DIRECTION
Please edit the records below so that every "computer-use agent" becomes "screen assistant", with everything else left as it is.

SUPPLIED RECORDS
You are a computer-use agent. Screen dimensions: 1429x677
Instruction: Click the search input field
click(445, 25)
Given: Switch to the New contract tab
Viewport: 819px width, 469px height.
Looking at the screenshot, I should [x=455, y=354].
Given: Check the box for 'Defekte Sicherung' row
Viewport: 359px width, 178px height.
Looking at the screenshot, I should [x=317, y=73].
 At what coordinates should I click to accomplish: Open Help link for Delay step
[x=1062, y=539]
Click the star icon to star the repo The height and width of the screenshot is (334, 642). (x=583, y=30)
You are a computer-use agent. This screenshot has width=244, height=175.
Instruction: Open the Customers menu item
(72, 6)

FINAL RESULT
You are a screen assistant. Screen dimensions: 1429x677
Instruction: Click the search input field
click(445, 25)
Given: Switch to the New contract tab
Viewport: 819px width, 469px height.
Looking at the screenshot, I should [x=455, y=354].
Given: Check the box for 'Defekte Sicherung' row
Viewport: 359px width, 178px height.
Looking at the screenshot, I should [x=317, y=73].
 At what coordinates should I click to accomplish: Open Help link for Delay step
[x=1062, y=539]
Click the star icon to star the repo The height and width of the screenshot is (334, 642). (x=583, y=30)
You are a screen assistant. This screenshot has width=244, height=175.
Instruction: Open the Customers menu item
(72, 6)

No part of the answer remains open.